What's the Essential Difference?

The above scene is more than familiar to the world's classical nuts, and it's only growing more common as more classically trained singers opt for a career that doesn't involve complicated stories, rolling around on the floor, and being suspended five meters above a stage in a superhero suit (Check the news, Stemme fans. This is happening!). It's not because they're lazy. In fact, the no-frills genre they take up requires the development of two skills that opera singers often live out entire careers either not bothering to learn or not having to learn, skills that vocalists can take years of performing to polish: intimacy and subtlety. Some of the greatest concert singers have said that while opera forces one to belt and project, Art Song forces one to actually sing. Of course, that's up for debate, but there's no denying that Art Song, carved out of the operatic genre, is something special, and it's not only so because everything sung in its style is sung with the voice alone.

Let Me Explain...

As a rule, a piano and a voice are the only two instruments required for an Art Song performance, and the hand gesturing that opera singers do is eschewed (fun word, isn't it?) by an Art Song singer. I know... It sounds a little rigid.
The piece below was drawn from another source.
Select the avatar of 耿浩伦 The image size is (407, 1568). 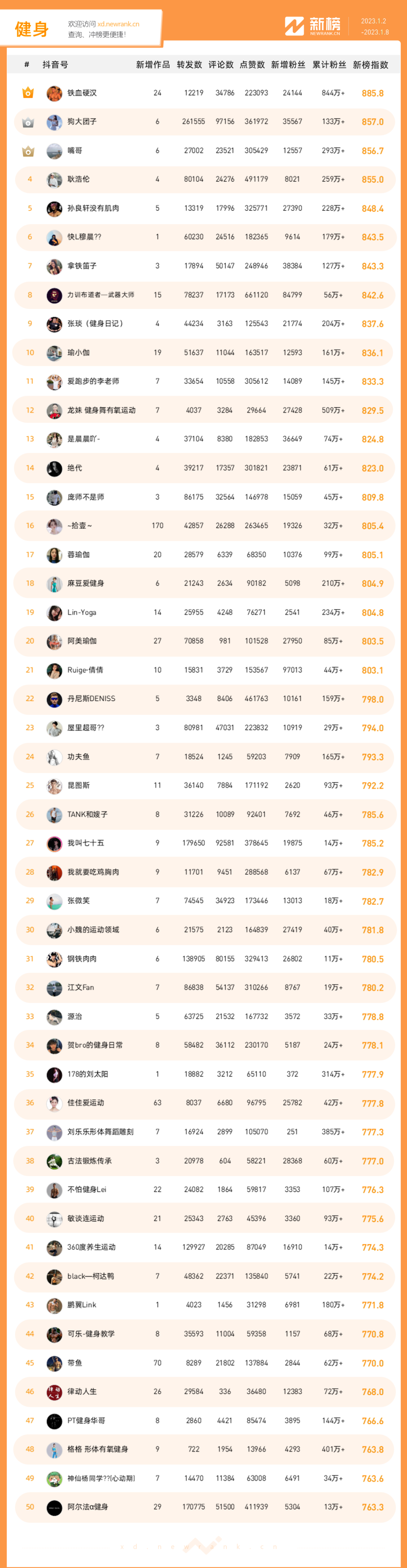pyautogui.click(x=54, y=180)
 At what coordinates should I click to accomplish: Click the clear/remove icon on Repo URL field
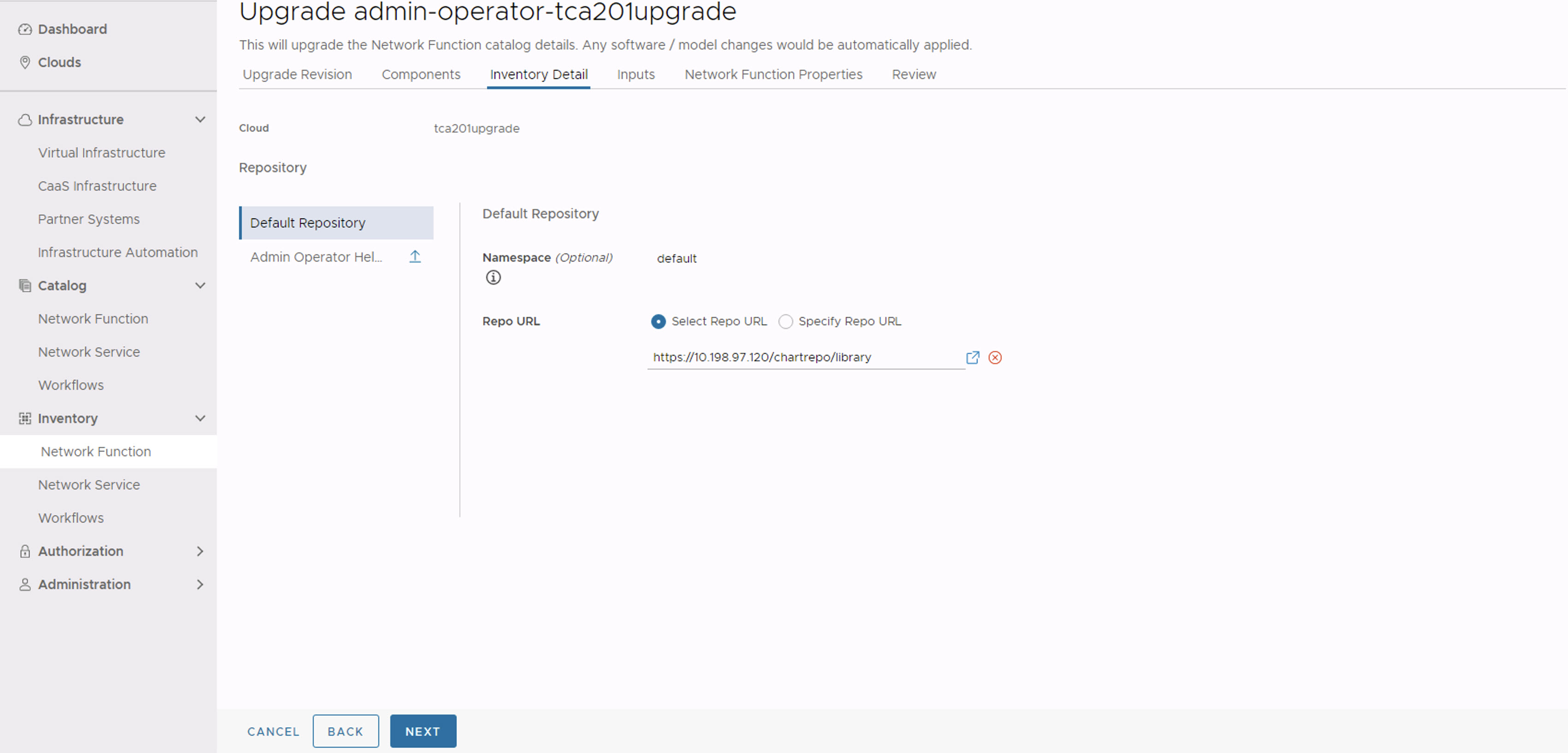996,357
Why can some of us (me, me, ME!!!) not get enough of this seeming stiffness? Beauty. Yup, that's the real core of it. The balance between the soft and the loud that an Art Song singer is required to keep puts it among the most beautiful of all classical forms. Why make this balance a stipulation? Well, it comes down to poetry. Most of the most famous Art Song is set to great poetry and designed completely around it so that a singer has to tone his or her vocal stylings up a little or down a lot in order to make the words mean in music what the poets meant in letters... and maybe add a bit more color and atmosphere. There is no other classical form that places just as much importance on words as on notes.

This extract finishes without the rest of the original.